→ Exercise aim
Transcribe the lines of the data below without any changes, starting at the line that contains "This screenshot has height=1378, width=2069." and ending at the line that contains "Image resolution: width=677", with both of those lines included.

-- Start Dataset rows --

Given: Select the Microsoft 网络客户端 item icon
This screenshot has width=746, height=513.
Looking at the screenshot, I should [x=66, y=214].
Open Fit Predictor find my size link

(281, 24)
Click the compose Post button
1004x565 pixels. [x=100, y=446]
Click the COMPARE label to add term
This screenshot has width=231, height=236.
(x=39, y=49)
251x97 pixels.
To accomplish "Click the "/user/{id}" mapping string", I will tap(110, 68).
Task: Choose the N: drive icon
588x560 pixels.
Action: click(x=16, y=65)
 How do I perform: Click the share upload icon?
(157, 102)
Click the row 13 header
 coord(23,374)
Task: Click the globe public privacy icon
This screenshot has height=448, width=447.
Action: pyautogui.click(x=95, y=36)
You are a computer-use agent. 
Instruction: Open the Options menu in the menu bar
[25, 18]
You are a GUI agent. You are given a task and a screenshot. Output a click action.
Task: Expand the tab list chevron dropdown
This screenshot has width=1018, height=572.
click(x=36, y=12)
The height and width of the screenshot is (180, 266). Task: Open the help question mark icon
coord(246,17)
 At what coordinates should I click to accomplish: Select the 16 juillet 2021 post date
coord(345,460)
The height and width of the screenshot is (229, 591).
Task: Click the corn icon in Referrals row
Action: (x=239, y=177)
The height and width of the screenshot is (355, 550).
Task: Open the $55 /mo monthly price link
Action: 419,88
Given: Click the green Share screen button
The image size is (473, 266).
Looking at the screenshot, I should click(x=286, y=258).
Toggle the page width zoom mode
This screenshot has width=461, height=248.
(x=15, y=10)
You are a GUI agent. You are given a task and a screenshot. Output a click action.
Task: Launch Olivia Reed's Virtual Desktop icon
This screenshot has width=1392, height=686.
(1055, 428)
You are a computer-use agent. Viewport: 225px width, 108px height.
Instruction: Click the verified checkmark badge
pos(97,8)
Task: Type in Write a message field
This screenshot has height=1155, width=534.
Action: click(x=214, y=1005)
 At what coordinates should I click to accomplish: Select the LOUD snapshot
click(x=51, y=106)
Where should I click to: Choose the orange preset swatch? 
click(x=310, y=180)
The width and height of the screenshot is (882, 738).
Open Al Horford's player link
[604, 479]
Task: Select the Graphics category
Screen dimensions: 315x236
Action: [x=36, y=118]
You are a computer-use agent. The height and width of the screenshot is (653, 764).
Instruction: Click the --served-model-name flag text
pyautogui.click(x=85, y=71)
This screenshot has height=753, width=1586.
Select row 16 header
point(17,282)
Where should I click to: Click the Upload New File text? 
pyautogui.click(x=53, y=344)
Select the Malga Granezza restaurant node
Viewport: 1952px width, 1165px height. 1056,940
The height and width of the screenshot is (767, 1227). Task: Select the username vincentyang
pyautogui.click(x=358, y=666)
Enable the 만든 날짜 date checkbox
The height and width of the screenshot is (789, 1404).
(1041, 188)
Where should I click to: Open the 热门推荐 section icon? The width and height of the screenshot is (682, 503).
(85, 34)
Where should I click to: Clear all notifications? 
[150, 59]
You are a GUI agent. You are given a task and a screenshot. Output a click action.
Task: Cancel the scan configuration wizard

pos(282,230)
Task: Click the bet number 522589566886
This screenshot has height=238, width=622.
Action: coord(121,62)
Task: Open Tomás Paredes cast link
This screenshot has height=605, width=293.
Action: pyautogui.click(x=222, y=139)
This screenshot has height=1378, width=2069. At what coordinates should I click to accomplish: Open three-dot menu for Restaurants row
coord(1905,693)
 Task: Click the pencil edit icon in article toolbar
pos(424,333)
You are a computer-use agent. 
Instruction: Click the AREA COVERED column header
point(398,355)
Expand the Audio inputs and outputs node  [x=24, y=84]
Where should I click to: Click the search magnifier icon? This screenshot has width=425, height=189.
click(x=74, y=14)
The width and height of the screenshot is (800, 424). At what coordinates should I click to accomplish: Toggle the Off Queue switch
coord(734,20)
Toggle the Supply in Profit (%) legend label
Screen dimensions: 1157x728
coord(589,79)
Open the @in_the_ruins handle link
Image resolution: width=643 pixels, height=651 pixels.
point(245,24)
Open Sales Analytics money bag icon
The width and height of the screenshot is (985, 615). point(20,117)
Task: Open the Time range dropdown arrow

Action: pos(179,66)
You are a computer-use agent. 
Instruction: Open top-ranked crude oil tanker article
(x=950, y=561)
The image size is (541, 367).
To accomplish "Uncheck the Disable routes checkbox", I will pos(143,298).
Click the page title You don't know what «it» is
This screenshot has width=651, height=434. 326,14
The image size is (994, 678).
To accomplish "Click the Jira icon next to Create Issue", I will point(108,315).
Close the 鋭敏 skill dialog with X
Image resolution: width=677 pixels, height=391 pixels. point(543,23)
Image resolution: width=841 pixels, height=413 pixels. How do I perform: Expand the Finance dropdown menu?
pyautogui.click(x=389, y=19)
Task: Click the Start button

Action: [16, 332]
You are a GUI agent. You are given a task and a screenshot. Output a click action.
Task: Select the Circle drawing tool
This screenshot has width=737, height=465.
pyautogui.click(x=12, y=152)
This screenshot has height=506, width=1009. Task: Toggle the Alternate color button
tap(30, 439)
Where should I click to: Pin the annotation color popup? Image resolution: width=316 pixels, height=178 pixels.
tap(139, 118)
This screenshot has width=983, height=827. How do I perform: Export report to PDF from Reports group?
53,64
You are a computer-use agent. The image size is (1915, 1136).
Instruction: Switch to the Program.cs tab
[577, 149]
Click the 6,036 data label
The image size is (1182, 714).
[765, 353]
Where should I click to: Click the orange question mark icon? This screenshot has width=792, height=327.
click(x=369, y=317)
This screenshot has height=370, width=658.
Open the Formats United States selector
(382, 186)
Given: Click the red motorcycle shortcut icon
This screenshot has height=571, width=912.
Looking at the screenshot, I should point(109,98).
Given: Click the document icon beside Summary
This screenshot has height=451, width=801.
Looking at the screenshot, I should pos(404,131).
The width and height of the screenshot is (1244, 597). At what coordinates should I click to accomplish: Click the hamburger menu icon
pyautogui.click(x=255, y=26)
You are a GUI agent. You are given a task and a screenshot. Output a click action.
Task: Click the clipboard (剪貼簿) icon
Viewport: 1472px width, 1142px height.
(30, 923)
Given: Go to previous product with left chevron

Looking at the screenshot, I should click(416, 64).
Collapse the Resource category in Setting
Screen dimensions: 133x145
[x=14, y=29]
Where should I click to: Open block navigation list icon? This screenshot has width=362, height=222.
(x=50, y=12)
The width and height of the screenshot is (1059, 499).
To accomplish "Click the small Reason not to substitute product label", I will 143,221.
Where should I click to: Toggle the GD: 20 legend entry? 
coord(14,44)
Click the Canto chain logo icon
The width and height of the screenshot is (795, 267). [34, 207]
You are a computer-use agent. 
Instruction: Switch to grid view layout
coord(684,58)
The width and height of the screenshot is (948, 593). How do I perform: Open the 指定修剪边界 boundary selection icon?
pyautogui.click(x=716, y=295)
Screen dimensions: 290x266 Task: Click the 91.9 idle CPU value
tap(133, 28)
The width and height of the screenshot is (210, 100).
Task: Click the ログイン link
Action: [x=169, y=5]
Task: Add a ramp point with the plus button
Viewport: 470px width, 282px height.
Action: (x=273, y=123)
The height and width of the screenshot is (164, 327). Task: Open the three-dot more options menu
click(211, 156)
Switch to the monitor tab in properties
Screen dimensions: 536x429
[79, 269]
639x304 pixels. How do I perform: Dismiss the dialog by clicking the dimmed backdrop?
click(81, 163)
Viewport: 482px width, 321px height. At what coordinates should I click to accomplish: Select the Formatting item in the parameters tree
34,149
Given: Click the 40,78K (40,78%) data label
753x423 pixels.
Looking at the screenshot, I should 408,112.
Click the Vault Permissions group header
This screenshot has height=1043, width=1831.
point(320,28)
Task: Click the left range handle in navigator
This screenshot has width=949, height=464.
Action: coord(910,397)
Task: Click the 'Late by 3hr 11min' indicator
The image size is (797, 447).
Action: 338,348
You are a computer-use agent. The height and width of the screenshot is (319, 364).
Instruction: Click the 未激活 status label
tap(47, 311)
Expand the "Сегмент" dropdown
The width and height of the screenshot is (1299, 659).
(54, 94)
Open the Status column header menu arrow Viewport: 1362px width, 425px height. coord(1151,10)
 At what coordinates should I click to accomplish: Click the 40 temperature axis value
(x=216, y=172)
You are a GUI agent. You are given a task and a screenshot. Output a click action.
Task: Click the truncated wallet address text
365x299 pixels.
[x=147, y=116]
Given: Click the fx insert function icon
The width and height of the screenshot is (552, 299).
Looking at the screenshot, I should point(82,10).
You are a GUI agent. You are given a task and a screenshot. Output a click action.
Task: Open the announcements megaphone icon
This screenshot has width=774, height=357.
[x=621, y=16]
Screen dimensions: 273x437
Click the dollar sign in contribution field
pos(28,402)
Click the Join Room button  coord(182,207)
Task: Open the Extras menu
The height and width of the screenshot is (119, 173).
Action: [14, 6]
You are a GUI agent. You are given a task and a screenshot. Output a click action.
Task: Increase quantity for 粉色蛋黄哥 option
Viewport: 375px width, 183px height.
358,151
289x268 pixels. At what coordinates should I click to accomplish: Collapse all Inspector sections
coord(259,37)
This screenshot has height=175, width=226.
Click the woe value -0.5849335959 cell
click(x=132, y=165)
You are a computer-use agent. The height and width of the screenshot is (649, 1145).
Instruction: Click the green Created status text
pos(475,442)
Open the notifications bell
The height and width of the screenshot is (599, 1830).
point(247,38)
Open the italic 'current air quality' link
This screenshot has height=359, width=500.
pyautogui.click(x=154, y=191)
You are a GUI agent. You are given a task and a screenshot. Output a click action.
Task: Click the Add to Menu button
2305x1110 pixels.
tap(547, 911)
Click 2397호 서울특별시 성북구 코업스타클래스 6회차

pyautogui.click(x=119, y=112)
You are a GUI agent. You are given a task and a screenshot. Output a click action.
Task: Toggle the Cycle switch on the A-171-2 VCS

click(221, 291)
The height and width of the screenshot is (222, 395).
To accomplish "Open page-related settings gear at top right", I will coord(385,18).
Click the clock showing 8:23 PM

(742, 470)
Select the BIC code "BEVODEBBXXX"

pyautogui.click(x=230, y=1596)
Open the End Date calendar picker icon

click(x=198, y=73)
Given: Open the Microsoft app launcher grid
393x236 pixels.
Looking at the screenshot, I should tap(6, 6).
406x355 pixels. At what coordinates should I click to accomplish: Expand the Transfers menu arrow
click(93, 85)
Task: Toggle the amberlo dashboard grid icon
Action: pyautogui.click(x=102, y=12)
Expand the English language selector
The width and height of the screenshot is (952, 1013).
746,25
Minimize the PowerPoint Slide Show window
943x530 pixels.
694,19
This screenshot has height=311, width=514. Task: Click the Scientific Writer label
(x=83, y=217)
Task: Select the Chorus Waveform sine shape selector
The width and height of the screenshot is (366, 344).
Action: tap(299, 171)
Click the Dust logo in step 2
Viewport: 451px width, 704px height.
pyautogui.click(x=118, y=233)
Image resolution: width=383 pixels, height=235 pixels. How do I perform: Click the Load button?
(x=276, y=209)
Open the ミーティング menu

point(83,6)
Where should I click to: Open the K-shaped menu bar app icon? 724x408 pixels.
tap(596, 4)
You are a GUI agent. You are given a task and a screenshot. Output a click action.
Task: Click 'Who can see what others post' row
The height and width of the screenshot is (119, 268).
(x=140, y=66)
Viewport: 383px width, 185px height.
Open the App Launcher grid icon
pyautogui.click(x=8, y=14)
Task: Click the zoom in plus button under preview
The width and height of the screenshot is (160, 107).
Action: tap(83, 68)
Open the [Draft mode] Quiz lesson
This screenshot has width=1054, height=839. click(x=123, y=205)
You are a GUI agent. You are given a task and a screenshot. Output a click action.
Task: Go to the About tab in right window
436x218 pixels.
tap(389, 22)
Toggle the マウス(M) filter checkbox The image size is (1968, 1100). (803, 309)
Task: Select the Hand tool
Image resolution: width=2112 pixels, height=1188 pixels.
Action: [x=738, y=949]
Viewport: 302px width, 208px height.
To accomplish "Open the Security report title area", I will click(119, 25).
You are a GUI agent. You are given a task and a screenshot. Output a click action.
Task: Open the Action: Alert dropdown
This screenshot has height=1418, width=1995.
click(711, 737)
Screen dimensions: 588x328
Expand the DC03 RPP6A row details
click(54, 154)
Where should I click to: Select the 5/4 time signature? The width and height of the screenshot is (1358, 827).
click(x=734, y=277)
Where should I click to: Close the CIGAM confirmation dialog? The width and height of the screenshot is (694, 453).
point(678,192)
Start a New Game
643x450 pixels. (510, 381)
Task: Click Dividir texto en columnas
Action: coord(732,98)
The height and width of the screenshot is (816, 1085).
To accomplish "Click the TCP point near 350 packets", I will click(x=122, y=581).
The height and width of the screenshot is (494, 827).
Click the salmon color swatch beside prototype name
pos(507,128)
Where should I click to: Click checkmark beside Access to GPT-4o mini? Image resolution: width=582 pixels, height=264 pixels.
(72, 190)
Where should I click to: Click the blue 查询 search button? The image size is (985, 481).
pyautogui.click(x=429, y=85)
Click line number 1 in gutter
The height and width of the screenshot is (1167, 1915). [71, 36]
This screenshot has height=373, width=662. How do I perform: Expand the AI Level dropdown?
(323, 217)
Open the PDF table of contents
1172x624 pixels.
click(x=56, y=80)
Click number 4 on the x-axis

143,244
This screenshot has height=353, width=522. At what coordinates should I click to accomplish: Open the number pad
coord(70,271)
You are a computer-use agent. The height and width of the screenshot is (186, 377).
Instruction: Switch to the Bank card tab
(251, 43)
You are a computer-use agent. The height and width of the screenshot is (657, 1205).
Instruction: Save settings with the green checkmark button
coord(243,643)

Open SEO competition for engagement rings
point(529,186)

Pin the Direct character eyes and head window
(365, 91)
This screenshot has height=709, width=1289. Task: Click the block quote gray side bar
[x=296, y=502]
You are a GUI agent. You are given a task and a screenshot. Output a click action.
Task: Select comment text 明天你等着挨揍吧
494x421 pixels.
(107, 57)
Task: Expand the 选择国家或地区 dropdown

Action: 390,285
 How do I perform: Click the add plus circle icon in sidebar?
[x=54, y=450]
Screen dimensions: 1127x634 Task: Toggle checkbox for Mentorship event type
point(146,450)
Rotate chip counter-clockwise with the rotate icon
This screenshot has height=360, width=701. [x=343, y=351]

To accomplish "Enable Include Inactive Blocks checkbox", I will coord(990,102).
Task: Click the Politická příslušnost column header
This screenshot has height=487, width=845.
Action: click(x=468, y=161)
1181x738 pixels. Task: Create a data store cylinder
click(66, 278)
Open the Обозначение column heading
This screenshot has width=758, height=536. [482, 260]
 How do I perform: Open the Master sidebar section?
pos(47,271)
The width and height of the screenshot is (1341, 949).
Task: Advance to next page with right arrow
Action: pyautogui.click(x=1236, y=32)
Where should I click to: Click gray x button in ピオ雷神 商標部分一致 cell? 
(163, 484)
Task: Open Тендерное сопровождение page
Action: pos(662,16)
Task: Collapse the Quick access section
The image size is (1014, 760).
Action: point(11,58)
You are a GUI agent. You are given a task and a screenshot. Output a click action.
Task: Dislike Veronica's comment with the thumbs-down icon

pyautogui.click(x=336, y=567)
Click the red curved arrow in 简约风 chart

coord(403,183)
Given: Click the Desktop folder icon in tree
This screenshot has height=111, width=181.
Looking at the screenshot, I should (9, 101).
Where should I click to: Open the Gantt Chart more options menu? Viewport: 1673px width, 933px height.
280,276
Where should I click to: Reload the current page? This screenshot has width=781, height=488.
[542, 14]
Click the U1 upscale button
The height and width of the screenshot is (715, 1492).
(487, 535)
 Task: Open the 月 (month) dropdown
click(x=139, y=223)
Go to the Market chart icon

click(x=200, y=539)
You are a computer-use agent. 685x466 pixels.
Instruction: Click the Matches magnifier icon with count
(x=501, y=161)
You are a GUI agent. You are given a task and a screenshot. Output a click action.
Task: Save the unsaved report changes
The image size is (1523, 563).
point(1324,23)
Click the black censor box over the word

-- End Dataset rows --

→ Problem solution
This screenshot has height=1378, width=2069. At what coordinates should I click to accomplish: Open three-dot menu for Restaurants row
coord(1905,693)
 Task: Click the pencil edit icon in article toolbar
pos(424,333)
You are a computer-use agent. 
Instruction: Click the AREA COVERED column header
point(398,355)
Expand the Audio inputs and outputs node  [x=24, y=84]
Where should I click to: Click the search magnifier icon? This screenshot has width=425, height=189.
click(x=74, y=14)
The width and height of the screenshot is (800, 424). At what coordinates should I click to accomplish: Toggle the Off Queue switch
coord(734,20)
Toggle the Supply in Profit (%) legend label
Screen dimensions: 1157x728
coord(589,79)
Open the @in_the_ruins handle link
Image resolution: width=643 pixels, height=651 pixels.
point(245,24)
Open Sales Analytics money bag icon
The width and height of the screenshot is (985, 615). point(20,117)
Task: Open the Time range dropdown arrow

Action: pos(179,66)
You are a computer-use agent. 
Instruction: Open top-ranked crude oil tanker article
(x=950, y=561)
The image size is (541, 367).
To accomplish "Uncheck the Disable routes checkbox", I will pos(143,298).
Click the page title You don't know what «it» is
This screenshot has width=651, height=434. 326,14
The image size is (994, 678).
To accomplish "Click the Jira icon next to Create Issue", I will point(108,315).
Close the 鋭敏 skill dialog with X
Image resolution: width=677 pixels, height=391 pixels. point(543,23)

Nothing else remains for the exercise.